Ogni fango è composto da acqua termale e argilla che formano la sostanza principale, ovvero il fango neutro. Ad esso si aggiungono olii essenziali, alghe ed erbe che rilasciano Sali minerali, macroelementi, microelementi e oligoelementi.

L’acqua delle terme, scaldata a 45-50 gradi va a favorire e rendere più semplice la circolazione sanguigna e la sudorazione, grazie all’apertura dei pori e l’eliminazione di tossine e scorie: in questo modo si combattono inestetismi vari come l’acne e la cellulite, ma anche la forfora e i punti neri.  Il tutto per merito di un’azione che agisce e regola la produzione sebacea.

I fanghi maturano nell’acqua termale per un lasso di tempo compreso tra i 6 e i 12 mesi. Questo permette all’argilla contenuta nel fango di assorbire tutti i vantaggi dell’acqua  per poi rilasciarli sulla pelle.

I fanghi possono essere applicati sul corpo intero o anche su zone specifiche, con una posa che dura dai 12 minuti ai non più di 20. Dopo l’applicazione, bisogna togliere il fango che ormai si è incrostato con tanta acqua tiepida, e poi la persona si deve immergere in un bagno termale con temperatura a 35°C.

Successivamente al bagno occorre effettuare quello che viene chiamato “periodo finale”, sdraiati su un lettino e completamento avvolti da un asciugamano caldo per 15 minuti. Non eccedete con i fanghi: ciò che si consiglia è un ciclo di 3 impacchi, e al massimo per 3 giorni.

Diverse tipologie

La classificazione dei fanghi si basa sulla loro composizione minerale predominante: ci sono i fanghi sulfurei, clorurati, arsenicati, solforosi, ferruginosi e salsoiodici. Però i tipi di fanghi si classificano di più per l’azione effettiva sulla pelle.

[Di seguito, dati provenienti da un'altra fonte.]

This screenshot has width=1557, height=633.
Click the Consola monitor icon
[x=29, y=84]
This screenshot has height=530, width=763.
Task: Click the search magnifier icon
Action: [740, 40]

Nello specifico, ci sono fanghi:

  • anticellulite.
  • dimagranti.
  • drenanti.
  • attivi.
  • bentonitici.

E infine i più specifici: i fanghi del Mar Morto, i Geomar, i Venus e i Guam. Ognuno di questi fanghi ha un’azione standard, ovvero la battaglia alla ritenzione idrica che rimuova le tossine e che stimoli la microcircolazione contro gli inestetismi.

Gli anticellulite contengono estratti di mirtillo, centella, pugnitopo e edera. Quelli attivi implementano olii esenziali, Sali minerali, erbe e alghe. I fanghi bentonici devono il loro nome all’argilla di Fort Benton, che si trova nel Montana e che sono famosi per i risultati leviganti e schiarenti sulla cute.

I fanghi del Mar Morto devono i loro effetti ai numerosi Sali minerali che li compongono e che sono tipici dell’area geografica da cui provengono: hanno tanti effetti antidolorifici e antinvecchiamento.

I Geomar contengono alghe oceaniche ed erbe specifiche che rendono la pelle più elastica. Infine i fanghi di Guam hanno alghe oceaniche che provengono dall’isola di Guam, nell’arcipelago delle Marianne, piene di metalli, micronutrienti, vitamine e Sali.